O aviso de férias coletivas tem validade jurídica?
Sim. O documento reproduz as exigências do art. 139, §§2º e 3º, da CLT e prova o cumprimento das três comunicações obrigatórias. A validade depende de dois fatores que estão nas suas mãos: respeitar a antecedência mínima de quinze dias e guardar os comprovantes de envio ao órgão do Ministério do Trabalho e ao sindicato, além do registro da afixação. Um aviso bem redigido mas enviado com dez dias perde boa parte da utilidade defensiva.
Com quanto tempo de antecedência preciso comunicar as férias coletivas?
Quinze dias, no mínimo, contados da data de início. O prazo vale ao mesmo tempo para a comunicação ao órgão local do Ministério do Trabalho e Emprego, para a cópia ao sindicato e para a afixação nos locais de trabalho, conforme o art. 139, §§2º e 3º, da CLT. Muitos departamentos pessoais trabalham com trinta dias, alinhando o procedimento ao prazo do aviso individual do art. 135. Convenções coletivas de algumas categorias fixam prazos maiores, e aí prevalece a norma coletiva.
Em que formato recebo o modelo?
Você baixa o documento em Word e em PDF. A versão em Word permite ajustar a redação, inserir o logotipo e adaptar a descrição dos setores antes do envio. A versão em PDF serve para protocolo, arquivo do departamento pessoal e impressão do cartaz de afixação. Os dois arquivos saem na mesma operação. Outros documentos estão reunidos na categoria de pedidos de férias e licenças conforme a CLT.
Posso conceder férias coletivas apenas para um setor?
Pode. O art. 139, caput, da CLT autoriza expressamente a concessão a determinados estabelecimentos ou setores, e não apenas à totalidade do quadro. A exigência é de precisão: a comunicação deve indicar quais unidades e áreas funcionais serão atingidas, com o número aproximado de empregados. Os setores que continuarem operando ficam de fora do aviso e seguem a rotina de férias individuais. Escopo vago é a causa mais comum de retificação.
Quem tem menos de doze meses de casa entra nas férias coletivas?
Entra. O art. 140 da CLT determina que esses empregados gozem férias proporcionais ao tempo de serviço, iniciando-se em seguida novo período aquisitivo. Um trabalhador com cinco meses de contrato tem cerca de doze dias de saldo, insuficientes para uma parada de vinte dias. O excedente não pode ser descontado do salário nem lançado como falta: trate os dias restantes como licença remunerada ou negocie compensação por escrito.

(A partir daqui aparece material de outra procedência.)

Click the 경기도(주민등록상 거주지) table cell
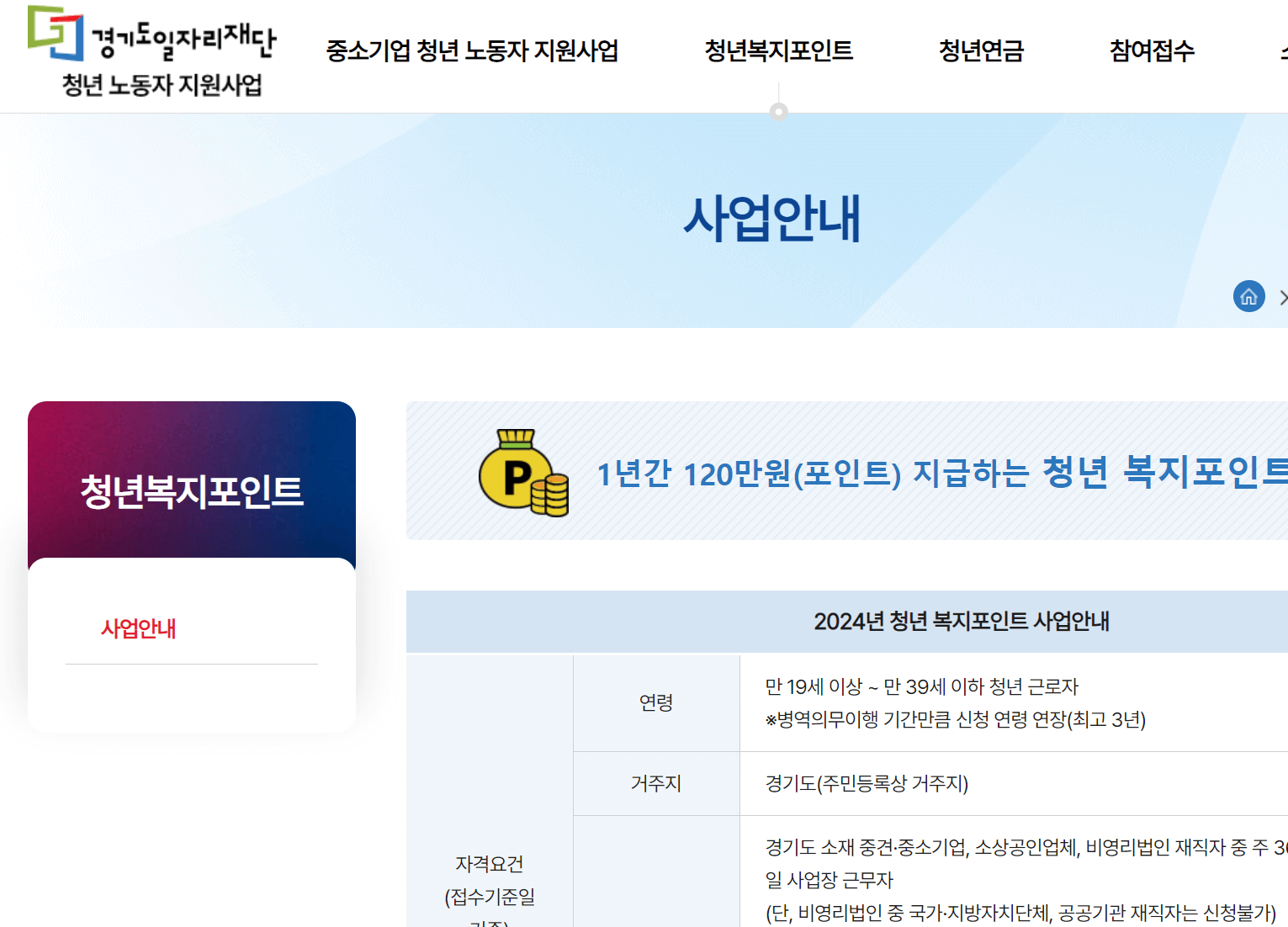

Microempresa precisa comunicar o Ministério do Trabalho?
Não. O art. 51, V, da Lei Complementar nº 123/2006 dispensa microempresas e empresas de pequeno porte dessa comunicação. A dispensa é parcial: continuam obrigatórias a cópia ao sindicato e a afixação do aviso, ambas no mesmo prazo de quinze dias. Quem perdeu o enquadramento volta ao procedimento integral, previsto junto aos demais documentos jurídicos brasileiros em Word e PDF.
É possível converter parte das férias coletivas em abono pecuniário?
Sim, com uma condição relevante. Nas férias coletivas a conversão de um terço do período em dinheiro depende de acordo coletivo firmado com o sindicato e independe de requerimento individual, conforme o art. 143, §2º, da CLT. A lógica é oposta à das férias individuais, em que o abono é direito potestativo do trabalhador. Sem previsão em norma coletiva, o empregador não pode oferecer a venda de dias nem o empregado exigi-la.